Gather each line of the entries below that includes "computer".

• **Exercise inputs**
-=-=-

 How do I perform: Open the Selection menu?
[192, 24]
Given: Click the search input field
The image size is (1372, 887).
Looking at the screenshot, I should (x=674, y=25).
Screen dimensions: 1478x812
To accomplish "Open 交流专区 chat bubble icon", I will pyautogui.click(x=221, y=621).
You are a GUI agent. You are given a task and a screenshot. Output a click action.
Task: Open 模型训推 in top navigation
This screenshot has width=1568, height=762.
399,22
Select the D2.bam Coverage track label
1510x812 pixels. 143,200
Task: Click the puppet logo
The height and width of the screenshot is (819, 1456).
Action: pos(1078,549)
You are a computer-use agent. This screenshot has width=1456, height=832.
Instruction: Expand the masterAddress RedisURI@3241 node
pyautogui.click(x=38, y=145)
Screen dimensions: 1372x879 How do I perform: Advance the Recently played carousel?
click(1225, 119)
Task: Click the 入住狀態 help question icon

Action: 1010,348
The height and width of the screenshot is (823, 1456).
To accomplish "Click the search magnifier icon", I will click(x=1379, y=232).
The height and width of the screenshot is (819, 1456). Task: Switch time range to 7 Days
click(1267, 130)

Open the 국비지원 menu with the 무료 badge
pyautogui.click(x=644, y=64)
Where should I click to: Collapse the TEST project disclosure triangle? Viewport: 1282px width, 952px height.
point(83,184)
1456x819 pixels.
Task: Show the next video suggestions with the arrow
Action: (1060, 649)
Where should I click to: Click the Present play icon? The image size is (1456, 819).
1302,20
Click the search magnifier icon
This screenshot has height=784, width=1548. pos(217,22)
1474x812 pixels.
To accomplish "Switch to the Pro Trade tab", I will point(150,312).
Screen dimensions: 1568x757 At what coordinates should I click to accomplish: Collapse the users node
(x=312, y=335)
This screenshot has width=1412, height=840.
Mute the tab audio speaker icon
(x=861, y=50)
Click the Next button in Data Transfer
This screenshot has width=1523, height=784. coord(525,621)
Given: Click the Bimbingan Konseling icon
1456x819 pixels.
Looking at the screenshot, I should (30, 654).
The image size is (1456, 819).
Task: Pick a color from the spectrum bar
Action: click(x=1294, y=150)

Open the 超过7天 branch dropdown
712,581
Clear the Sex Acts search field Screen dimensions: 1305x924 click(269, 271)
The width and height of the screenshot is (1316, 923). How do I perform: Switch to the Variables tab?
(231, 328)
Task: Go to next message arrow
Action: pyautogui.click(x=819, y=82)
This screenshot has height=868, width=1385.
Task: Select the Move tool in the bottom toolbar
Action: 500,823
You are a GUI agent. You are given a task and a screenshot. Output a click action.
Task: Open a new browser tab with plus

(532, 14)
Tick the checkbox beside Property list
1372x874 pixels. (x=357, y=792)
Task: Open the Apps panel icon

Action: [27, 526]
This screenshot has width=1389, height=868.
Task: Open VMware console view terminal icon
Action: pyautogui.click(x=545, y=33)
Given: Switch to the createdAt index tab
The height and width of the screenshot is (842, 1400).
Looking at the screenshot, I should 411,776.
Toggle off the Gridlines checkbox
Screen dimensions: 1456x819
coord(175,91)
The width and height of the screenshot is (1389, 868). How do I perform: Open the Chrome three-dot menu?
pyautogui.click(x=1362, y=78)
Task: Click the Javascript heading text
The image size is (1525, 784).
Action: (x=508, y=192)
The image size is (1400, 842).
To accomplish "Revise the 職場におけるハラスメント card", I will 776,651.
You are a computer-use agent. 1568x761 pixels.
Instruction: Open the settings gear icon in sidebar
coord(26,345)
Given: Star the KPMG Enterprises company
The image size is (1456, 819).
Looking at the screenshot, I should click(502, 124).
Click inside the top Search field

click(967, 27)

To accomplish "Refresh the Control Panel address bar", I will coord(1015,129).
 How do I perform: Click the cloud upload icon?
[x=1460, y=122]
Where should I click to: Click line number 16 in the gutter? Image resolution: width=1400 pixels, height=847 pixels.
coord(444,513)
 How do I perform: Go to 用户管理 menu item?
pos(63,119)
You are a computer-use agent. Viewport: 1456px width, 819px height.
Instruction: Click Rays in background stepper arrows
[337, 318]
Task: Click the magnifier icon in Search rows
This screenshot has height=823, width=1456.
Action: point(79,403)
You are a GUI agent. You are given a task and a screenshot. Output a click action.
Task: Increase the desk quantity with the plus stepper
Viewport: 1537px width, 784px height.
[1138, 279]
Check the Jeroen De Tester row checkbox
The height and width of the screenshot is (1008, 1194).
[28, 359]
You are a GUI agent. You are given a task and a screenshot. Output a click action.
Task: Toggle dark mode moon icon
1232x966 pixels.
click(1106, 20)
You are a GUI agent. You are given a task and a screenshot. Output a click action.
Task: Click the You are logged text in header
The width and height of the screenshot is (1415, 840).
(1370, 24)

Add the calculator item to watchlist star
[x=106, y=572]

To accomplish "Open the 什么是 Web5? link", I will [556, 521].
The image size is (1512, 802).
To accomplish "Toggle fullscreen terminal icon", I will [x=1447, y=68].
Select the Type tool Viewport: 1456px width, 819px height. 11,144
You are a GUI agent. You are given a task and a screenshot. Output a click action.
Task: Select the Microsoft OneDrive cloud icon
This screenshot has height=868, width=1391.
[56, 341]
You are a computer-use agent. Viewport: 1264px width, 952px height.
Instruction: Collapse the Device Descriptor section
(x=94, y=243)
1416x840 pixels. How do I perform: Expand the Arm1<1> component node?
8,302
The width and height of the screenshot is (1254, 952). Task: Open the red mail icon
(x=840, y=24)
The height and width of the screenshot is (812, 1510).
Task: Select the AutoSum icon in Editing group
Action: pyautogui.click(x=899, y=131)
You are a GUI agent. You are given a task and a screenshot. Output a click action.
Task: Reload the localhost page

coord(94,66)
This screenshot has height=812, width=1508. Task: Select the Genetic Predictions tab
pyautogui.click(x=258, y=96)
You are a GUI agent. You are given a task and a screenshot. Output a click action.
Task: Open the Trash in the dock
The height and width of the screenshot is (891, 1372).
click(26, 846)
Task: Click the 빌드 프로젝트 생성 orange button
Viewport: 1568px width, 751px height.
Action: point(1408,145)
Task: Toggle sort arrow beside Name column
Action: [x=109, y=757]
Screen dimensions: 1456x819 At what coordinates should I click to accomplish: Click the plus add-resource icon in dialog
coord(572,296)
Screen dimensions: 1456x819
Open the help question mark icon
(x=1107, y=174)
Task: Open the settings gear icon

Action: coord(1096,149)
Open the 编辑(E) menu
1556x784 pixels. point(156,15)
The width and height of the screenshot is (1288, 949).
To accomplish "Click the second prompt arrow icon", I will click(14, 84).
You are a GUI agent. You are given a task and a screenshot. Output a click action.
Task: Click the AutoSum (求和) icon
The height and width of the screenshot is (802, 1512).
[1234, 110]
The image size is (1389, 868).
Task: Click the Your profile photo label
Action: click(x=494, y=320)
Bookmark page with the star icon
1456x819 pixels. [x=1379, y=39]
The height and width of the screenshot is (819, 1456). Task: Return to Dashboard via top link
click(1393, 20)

-=-=-

• **Solution for this problem**
You are a computer-use agent. This screenshot has width=1456, height=832.
You are a computer-use agent. 1568x761 pixels.
You are a computer-use agent. Viewport: 1456px width, 819px height.
You are a computer-use agent. Viewport: 1264px width, 952px height.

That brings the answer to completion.